• [Exercise]: Restate the data below word for word, leaving nothing out.
== == ==
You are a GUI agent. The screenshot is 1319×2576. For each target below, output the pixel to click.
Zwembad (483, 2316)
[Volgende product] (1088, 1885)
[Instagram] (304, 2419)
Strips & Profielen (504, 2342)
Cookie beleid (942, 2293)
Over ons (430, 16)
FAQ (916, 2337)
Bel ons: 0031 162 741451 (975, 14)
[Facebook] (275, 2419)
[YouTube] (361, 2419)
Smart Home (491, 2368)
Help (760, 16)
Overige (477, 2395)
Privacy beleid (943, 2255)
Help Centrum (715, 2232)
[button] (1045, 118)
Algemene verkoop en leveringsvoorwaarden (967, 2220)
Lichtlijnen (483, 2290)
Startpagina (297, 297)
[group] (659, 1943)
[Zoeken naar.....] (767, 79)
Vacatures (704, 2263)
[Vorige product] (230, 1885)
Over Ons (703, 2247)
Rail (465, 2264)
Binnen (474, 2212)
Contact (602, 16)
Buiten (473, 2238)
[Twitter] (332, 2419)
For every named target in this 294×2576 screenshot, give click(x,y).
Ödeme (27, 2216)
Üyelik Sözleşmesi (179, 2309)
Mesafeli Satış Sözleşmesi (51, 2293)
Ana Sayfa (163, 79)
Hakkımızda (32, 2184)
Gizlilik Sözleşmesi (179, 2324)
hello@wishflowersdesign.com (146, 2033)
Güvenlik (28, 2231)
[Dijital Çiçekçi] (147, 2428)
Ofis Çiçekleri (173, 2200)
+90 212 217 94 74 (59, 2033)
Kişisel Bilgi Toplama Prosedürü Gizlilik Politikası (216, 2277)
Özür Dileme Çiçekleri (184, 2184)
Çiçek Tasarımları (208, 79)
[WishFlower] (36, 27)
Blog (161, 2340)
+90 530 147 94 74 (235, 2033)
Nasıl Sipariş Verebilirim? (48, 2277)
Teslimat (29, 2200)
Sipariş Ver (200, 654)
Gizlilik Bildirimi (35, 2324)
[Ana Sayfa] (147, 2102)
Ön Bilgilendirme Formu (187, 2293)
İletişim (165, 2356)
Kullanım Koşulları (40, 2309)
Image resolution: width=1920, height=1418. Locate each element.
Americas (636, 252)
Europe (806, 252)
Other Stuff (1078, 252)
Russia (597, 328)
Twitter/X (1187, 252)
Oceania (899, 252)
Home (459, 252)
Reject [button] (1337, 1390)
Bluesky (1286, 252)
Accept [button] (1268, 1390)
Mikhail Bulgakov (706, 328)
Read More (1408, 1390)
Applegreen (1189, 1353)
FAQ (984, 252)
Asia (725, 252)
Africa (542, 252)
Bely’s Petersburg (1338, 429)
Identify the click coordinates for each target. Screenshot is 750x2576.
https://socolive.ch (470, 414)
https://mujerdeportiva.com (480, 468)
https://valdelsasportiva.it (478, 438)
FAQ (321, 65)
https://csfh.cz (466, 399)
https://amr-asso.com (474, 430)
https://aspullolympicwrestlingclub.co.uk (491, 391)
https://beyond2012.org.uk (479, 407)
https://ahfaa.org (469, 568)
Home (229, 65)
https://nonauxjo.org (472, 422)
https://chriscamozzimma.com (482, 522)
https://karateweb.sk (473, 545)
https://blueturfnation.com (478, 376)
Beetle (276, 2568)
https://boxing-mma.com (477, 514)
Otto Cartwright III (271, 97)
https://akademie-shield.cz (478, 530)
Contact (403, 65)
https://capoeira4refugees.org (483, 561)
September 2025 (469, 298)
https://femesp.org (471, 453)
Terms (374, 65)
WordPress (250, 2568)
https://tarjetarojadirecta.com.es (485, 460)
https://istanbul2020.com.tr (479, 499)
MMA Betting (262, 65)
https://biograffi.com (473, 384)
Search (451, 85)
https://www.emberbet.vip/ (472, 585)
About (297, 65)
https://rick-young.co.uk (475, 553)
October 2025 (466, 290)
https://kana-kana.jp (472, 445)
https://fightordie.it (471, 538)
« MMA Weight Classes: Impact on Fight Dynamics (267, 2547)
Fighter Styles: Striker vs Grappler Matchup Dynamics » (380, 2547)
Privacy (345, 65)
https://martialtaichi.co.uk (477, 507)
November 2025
== == ==
• [Response]:
You are a GUI agent. The screenshot is 1319×2576. For each target below, output the pixel to click.
Zwembad (483, 2316)
[Volgende product] (1088, 1885)
[Instagram] (304, 2419)
Strips & Profielen (504, 2342)
Cookie beleid (942, 2293)
Over ons (430, 16)
FAQ (916, 2337)
Bel ons: 0031 162 741451 (975, 14)
[Facebook] (275, 2419)
[YouTube] (361, 2419)
Smart Home (491, 2368)
Help (760, 16)
Overige (477, 2395)
Privacy beleid (943, 2255)
Help Centrum (715, 2232)
[button] (1045, 118)
Algemene verkoop en leveringsvoorwaarden (967, 2220)
Lichtlijnen (483, 2290)
Startpagina (297, 297)
[group] (659, 1943)
[Zoeken naar.....] (767, 79)
Vacatures (704, 2263)
[Vorige product] (230, 1885)
Over Ons (703, 2247)
Rail (465, 2264)
Binnen (474, 2212)
Contact (602, 16)
Buiten (473, 2238)
[Twitter] (332, 2419)
For every named target in this 294×2576 screenshot, give click(x,y).
Ödeme (27, 2216)
Üyelik Sözleşmesi (179, 2309)
Mesafeli Satış Sözleşmesi (51, 2293)
Ana Sayfa (163, 79)
Hakkımızda (32, 2184)
Gizlilik Sözleşmesi (179, 2324)
hello@wishflowersdesign.com (146, 2033)
Güvenlik (28, 2231)
[Dijital Çiçekçi] (147, 2428)
Ofis Çiçekleri (173, 2200)
+90 212 217 94 74 (59, 2033)
Kişisel Bilgi Toplama Prosedürü Gizlilik Politikası (216, 2277)
Özür Dileme Çiçekleri (184, 2184)
Çiçek Tasarımları (208, 79)
[WishFlower] (36, 27)
Blog (161, 2340)
+90 530 147 94 74 (235, 2033)
Nasıl Sipariş Verebilirim? (48, 2277)
Teslimat (29, 2200)
Sipariş Ver (200, 654)
Gizlilik Bildirimi (35, 2324)
[Ana Sayfa] (147, 2102)
Ön Bilgilendirme Formu (187, 2293)
İletişim (165, 2356)
Kullanım Koşulları (40, 2309)
Image resolution: width=1920, height=1418. Locate each element.
Americas (636, 252)
Europe (806, 252)
Other Stuff (1078, 252)
Russia (597, 328)
Twitter/X (1187, 252)
Oceania (899, 252)
Home (459, 252)
Reject [button] (1337, 1390)
Bluesky (1286, 252)
Accept [button] (1268, 1390)
Mikhail Bulgakov (706, 328)
Read More (1408, 1390)
Applegreen (1189, 1353)
FAQ (984, 252)
Asia (725, 252)
Africa (542, 252)
Bely’s Petersburg (1338, 429)
Identify the click coordinates for each target. Screenshot is 750x2576.
https://socolive.ch (470, 414)
https://mujerdeportiva.com (480, 468)
https://valdelsasportiva.it (478, 438)
FAQ (321, 65)
https://csfh.cz (466, 399)
https://amr-asso.com (474, 430)
https://aspullolympicwrestlingclub.co.uk (491, 391)
https://beyond2012.org.uk (479, 407)
https://ahfaa.org (469, 568)
Home (229, 65)
https://nonauxjo.org (472, 422)
https://chriscamozzimma.com (482, 522)
https://karateweb.sk (473, 545)
https://blueturfnation.com (478, 376)
Beetle (276, 2568)
https://boxing-mma.com (477, 514)
Otto Cartwright III (271, 97)
https://akademie-shield.cz (478, 530)
Contact (403, 65)
https://capoeira4refugees.org (483, 561)
September 2025 (469, 298)
https://femesp.org (471, 453)
Terms (374, 65)
WordPress (250, 2568)
https://tarjetarojadirecta.com.es (485, 460)
https://istanbul2020.com.tr (479, 499)
MMA Betting (262, 65)
https://biograffi.com (473, 384)
Search (451, 85)
https://www.emberbet.vip/ (472, 585)
About (297, 65)
https://rick-young.co.uk (475, 553)
October 2025 (466, 290)
https://kana-kana.jp (472, 445)
https://fightordie.it (471, 538)
« MMA Weight Classes: Impact on Fight Dynamics (267, 2547)
Fighter Styles: Striker vs Grappler Matchup Dynamics » (380, 2547)
Privacy (345, 65)
https://martialtaichi.co.uk (477, 507)
November 2025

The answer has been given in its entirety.